Lloyd's Maritime and Commercial Law Quarterly
SCULPTURE AND MIND TRICKS IN THE CONFLICT OF LAWS
Lucasfilm v Ainsworth
In recent times, the English courts have treated claims for infringement of foreign intellectual property rights, and claims for breach of foreign copyright in particular, as if they had a magical quality which prevented them from being scrutinised. In the nature of Kryptonite, their very presence had the remarkable effect of sapping judicial powers. The source of this phenomenon in the Commonwealth can be traced to the decision of the High Court of Australia in Potter v Broken Hill Pty Co Ltd,1 although it was only in the latter part of the twentieth century that its influence was felt in England.2 Some judges found ways to resist,3 but in Lucasfilm Ltd v Ainsworth
4 the Court of Appeal found itself powerless to determine a claim for infringement of a foreign (United States) copyright and concluded that it was irrelevant that no issue as to the validity or subsistence of copyright arose for decision in that case. In its decision delivered last summer,5 the Supreme Court took a more robust line, allowing the claimant’s appeal on this point, while upholding the lower courts’ rejection of a claim based on alleged infringements of UK copyright legislation.
The facts in Lucasfilm
6 have made it a cause célèbre, not only in academic journals and seminars, but also in tabloid newspapers. The parties were involved in the production of the first of the original Star Wars film trilogy. Mr Ainsworth, an expert in the vacuum moulding of plastics, produced the helmets and armour worn in the film by the Imperial Stormtrooper characters, drawing inspiration for this purpose from drawings and a clay model created by other artists commissioned by Lucasfilm. In 2004, Mr Ainsworth used his original tools to make replica helmets and armour for sale to the public, including in the United States. His sales in the US totalled between US$8,000 and US$30,000. Lucasfilm objected to Mr Ainsworth’s commercial exploitation of his original work. It brought proceedings in California, obtaining a default judgment for US$20 million, half
1.(1906) 3 CLR 479 (a patent case).
2.See Lucasfilm Ltd v Ainsworth [2011] UKSC 39; [2011] 3 WLR 487, [68] (Lords Walker and Collins), referring to Def Lepp Music v Stuart-Brown [1986] RPC 273; Tyburn Productions Ltd v Conan Doyle [1991] Ch 75.

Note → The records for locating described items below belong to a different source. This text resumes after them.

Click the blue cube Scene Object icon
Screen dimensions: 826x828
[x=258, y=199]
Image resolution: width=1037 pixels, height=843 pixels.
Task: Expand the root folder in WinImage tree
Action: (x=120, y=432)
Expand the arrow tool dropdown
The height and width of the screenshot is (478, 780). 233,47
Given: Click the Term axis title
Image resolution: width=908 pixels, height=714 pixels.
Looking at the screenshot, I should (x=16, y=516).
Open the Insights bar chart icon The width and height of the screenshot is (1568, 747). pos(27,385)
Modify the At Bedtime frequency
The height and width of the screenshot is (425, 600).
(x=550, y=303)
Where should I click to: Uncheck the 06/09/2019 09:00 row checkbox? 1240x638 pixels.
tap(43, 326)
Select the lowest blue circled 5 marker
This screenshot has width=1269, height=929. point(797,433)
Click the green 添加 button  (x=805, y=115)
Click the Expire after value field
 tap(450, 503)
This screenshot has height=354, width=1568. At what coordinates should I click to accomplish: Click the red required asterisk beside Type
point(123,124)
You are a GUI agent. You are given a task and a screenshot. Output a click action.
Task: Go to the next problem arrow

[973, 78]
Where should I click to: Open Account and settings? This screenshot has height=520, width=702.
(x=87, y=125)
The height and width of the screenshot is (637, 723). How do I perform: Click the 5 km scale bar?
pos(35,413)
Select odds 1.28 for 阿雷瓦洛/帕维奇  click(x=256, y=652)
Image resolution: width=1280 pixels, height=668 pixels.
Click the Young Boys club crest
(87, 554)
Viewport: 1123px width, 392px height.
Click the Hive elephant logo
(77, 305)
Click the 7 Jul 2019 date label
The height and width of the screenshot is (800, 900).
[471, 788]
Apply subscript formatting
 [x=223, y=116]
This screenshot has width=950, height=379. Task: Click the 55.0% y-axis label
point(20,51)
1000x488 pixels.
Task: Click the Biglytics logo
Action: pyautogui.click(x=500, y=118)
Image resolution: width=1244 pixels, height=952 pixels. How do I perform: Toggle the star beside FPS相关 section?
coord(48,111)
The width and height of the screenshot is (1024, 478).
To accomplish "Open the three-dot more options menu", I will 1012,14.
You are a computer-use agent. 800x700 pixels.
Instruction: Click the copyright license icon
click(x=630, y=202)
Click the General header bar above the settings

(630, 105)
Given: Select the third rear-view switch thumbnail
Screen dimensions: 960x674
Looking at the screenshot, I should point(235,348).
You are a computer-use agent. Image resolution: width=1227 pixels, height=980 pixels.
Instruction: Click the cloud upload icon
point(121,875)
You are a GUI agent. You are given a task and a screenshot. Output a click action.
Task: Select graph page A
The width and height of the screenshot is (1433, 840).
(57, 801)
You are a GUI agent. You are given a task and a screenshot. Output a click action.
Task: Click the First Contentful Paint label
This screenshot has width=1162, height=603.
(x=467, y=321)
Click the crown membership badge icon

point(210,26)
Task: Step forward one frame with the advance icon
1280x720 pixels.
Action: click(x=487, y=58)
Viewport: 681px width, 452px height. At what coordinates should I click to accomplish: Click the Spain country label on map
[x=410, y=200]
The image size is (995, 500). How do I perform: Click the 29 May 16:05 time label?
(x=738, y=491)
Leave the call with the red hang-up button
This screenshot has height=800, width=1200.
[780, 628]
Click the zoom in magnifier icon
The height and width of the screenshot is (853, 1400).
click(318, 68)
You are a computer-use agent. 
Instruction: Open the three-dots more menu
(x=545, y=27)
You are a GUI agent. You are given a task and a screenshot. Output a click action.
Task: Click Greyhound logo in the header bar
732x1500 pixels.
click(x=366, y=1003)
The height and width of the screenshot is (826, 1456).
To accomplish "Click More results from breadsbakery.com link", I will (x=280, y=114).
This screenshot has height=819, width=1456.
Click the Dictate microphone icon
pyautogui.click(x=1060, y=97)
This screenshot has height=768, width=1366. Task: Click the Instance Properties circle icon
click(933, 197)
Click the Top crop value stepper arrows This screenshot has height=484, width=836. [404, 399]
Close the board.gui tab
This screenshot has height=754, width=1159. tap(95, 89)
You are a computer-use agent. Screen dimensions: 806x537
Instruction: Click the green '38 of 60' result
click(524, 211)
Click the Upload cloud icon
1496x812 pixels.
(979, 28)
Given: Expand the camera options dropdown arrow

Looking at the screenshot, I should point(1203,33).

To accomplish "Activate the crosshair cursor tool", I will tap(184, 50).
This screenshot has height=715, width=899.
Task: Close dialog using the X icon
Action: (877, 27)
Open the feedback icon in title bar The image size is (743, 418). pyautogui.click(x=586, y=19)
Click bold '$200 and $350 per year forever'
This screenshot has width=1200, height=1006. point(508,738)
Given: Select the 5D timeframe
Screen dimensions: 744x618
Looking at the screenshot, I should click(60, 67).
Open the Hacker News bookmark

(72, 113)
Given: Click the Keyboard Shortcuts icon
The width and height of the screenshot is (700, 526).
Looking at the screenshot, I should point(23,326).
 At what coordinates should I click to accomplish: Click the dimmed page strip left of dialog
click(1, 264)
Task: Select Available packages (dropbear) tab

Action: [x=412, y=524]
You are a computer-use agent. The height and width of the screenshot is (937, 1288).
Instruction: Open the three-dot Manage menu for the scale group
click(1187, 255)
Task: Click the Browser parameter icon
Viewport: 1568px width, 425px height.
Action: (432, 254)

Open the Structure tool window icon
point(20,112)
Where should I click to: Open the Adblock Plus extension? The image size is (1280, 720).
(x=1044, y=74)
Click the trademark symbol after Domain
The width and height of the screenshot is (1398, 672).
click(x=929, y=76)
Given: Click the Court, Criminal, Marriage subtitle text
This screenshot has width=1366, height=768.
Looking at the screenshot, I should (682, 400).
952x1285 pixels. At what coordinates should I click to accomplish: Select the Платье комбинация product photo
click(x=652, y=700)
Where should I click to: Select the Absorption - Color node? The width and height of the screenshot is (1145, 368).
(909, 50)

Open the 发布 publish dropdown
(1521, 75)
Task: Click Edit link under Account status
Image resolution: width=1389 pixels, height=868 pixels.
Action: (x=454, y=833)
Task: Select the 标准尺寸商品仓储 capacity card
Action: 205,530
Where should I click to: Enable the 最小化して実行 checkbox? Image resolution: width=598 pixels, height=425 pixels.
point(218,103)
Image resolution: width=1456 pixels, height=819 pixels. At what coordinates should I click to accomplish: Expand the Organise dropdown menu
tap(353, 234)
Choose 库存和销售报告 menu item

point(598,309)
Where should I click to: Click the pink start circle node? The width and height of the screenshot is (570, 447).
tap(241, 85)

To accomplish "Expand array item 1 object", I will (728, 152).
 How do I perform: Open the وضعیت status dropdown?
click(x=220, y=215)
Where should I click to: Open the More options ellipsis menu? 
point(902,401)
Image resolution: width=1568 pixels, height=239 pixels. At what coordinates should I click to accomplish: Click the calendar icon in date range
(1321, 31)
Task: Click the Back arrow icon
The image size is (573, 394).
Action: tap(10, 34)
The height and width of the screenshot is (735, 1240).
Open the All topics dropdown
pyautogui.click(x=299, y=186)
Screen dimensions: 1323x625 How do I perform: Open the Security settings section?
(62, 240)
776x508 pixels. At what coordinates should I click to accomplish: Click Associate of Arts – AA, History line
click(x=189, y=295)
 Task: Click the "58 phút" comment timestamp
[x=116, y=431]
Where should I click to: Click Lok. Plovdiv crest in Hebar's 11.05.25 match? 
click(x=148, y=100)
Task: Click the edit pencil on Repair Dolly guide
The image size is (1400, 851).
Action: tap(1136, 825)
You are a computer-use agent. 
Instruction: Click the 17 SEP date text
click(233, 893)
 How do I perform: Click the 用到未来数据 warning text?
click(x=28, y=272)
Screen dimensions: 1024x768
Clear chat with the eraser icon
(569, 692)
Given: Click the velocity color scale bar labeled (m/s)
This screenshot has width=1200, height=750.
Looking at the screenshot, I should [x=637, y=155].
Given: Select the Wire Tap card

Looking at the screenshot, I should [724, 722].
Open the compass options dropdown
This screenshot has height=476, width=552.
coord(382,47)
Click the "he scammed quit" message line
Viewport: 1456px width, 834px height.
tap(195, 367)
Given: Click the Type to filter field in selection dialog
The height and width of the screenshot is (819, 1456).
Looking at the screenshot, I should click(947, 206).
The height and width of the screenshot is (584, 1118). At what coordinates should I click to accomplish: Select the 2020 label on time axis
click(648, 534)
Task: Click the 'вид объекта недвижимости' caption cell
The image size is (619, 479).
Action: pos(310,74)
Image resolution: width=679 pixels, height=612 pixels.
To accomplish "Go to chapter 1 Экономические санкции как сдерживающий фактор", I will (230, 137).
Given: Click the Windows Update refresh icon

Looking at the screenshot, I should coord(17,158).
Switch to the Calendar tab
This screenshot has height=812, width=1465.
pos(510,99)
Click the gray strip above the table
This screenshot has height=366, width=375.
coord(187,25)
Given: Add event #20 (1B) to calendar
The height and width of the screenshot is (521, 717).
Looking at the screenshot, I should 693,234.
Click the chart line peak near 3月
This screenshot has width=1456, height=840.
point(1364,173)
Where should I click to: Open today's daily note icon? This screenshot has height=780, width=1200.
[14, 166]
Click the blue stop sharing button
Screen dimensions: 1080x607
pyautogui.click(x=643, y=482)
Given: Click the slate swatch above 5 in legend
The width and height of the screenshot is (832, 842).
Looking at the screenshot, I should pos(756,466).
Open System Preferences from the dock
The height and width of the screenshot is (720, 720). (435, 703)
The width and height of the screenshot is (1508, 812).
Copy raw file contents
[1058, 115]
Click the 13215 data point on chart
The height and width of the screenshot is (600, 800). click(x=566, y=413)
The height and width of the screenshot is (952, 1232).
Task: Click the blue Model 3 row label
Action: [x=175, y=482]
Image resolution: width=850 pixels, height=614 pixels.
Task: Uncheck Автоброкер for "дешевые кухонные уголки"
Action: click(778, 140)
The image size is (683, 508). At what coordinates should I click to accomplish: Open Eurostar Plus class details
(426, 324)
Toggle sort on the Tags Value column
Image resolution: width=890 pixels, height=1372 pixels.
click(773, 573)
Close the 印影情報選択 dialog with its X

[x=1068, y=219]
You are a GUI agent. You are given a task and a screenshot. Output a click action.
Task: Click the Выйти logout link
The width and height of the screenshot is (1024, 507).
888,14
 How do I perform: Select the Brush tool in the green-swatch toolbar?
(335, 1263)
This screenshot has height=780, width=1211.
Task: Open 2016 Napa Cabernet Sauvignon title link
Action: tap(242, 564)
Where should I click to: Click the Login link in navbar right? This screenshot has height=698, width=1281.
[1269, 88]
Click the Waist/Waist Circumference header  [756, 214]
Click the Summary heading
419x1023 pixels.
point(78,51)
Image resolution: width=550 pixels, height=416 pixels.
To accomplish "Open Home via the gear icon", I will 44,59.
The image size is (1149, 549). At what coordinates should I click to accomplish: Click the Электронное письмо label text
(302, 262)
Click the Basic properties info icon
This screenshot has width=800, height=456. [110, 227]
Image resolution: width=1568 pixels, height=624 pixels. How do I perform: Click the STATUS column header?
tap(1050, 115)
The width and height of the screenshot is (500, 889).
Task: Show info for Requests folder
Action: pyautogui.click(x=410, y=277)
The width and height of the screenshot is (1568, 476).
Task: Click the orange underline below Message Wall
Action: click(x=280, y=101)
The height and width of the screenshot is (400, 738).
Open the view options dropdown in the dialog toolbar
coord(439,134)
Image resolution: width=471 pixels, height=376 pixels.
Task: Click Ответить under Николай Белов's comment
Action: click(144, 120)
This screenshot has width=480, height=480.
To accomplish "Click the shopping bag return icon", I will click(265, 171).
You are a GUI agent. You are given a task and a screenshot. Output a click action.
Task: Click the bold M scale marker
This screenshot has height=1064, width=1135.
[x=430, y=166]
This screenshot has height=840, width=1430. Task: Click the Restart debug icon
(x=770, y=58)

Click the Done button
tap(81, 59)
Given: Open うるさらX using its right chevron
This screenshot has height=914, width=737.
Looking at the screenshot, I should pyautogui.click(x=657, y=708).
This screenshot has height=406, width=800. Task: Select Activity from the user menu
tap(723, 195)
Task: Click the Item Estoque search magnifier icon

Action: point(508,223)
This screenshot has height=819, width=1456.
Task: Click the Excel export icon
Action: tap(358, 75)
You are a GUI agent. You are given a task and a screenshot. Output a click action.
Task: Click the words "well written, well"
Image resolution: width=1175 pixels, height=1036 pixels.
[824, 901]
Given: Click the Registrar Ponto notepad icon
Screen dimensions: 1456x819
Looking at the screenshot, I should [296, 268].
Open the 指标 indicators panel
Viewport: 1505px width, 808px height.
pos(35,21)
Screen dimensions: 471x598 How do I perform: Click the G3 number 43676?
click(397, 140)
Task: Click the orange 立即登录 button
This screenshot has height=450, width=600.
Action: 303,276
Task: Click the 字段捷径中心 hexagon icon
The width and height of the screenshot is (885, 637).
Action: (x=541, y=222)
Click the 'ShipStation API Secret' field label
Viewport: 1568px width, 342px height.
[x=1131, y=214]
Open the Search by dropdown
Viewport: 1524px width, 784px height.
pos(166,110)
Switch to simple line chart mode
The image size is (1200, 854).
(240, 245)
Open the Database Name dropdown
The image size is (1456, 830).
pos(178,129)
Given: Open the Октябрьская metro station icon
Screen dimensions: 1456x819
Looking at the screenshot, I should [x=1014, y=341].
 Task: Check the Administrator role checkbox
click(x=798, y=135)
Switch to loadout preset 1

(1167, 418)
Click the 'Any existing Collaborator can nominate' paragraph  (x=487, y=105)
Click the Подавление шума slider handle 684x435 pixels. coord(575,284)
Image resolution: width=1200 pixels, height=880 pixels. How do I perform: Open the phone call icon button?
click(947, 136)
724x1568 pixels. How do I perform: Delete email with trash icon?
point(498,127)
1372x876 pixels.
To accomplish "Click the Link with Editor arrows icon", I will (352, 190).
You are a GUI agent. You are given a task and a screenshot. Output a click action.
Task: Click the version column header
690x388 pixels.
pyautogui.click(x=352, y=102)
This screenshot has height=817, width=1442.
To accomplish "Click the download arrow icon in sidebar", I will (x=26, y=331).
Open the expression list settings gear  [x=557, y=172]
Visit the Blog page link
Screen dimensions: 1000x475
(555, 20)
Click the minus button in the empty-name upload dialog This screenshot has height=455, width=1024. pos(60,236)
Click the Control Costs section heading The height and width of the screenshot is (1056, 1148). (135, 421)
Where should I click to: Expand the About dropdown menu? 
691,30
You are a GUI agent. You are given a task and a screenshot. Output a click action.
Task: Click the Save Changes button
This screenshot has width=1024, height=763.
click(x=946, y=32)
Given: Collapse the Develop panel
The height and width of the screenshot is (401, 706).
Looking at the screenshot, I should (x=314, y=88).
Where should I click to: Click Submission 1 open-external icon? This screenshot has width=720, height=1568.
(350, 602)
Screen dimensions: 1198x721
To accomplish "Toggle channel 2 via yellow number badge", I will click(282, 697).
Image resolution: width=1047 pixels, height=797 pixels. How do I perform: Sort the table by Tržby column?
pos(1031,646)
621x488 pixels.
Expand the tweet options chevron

3.See, eg, R Griggs Group Ltd v Evans & Ors (No.2) [2004] EWHC 1088 (Ch); [2005] Ch 153; Crosstown Music Company 1, LLC v Rive Droite Music Ltd & Ors [2010] EWCA Civ 1222; [2011] FSR 5.
4.[2009] EWCA Civ 1328; [2010] 1 Ch 503 (hereafter “Lucasfilm CA”); noted A Dickinson [2010] LMCLQ 181.
5.[2011] UKSC 39; [2011] 3 WLR 487 (hereafter “Lucasfilm SC”). The paragraph references in this note are to the transcript available on the Supreme Court’s website, www.supremecourt.gov.uk/docs/UKSC_ 2010_0015_Judgment.pdf (and not to the Weekly Law Report version, in which para.76 is missing).